Passage:
════════════════

The Picture Project (www.pictureproject.org) is the effort to collect photos found after Katrina, clean them, restore them, and post them on a Web site for people to claim. Zero cost for the first 10, nominal fee thereafter.

The front page of the site begins, “Salvaging memories one print at a time. Underneath the fallen roofs, scattered lumber and torn siding, a family portrait peaked out from behind a wedding photo - both splintered with broken glass from torn-apart frames. With so much clean up to do after the storm, these photographs quickly became labeled as un-repairable debris.

Drowned Past

“Hurricane Katrina hadn’t just changed the present and future lives of those living in southern Mississippi; she also drowned their past, leaving the memories faded and molded.

“Sue Weber and Connie Hawkins traveled to Mississippi the weekend of November 18, 2005. They arrived in Pascagoula the evening of November 19 and began delivering the drop off boxes to area Wal-Marts, making contact with the manager on duty at each store.

════════════════

Material supplied:
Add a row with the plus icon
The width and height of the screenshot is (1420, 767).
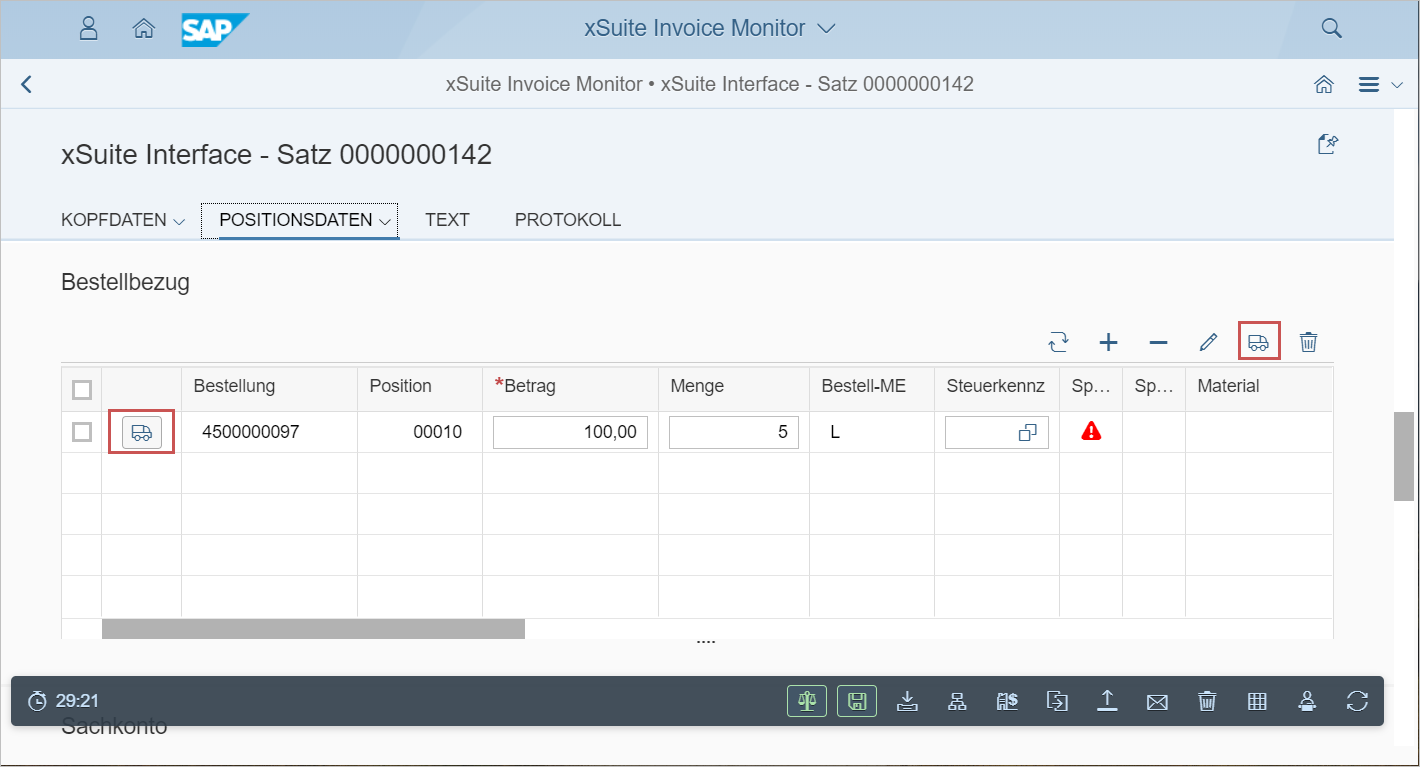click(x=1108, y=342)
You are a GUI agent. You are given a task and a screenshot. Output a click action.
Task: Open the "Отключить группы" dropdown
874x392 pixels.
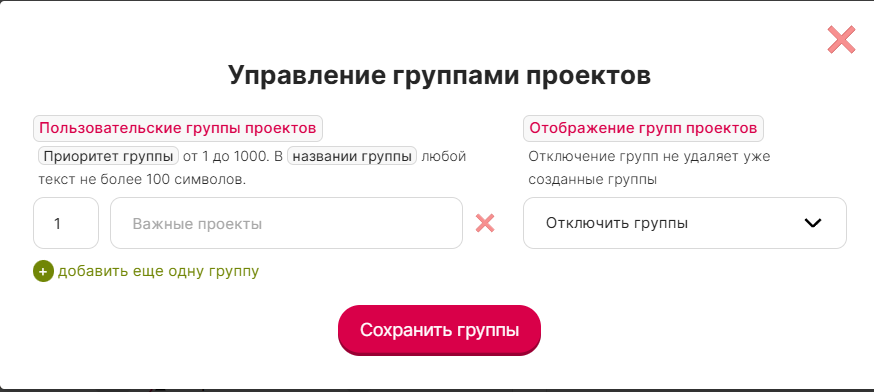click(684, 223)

════════════════

What you will do:
Answer these questions from the Picture Project text:
1. What does the project charge for the first 10 photos?
2. In which town did Sue Weber and Connie Hawkins arrive on the evening of November 19?
3. Where did they deliver the drop off boxes?
This material was taken from a different source than the text above.

Reply to the task:
1. Nothing. The first 10 are free.
2. Pascagoula.
3. To area Wal-Marts.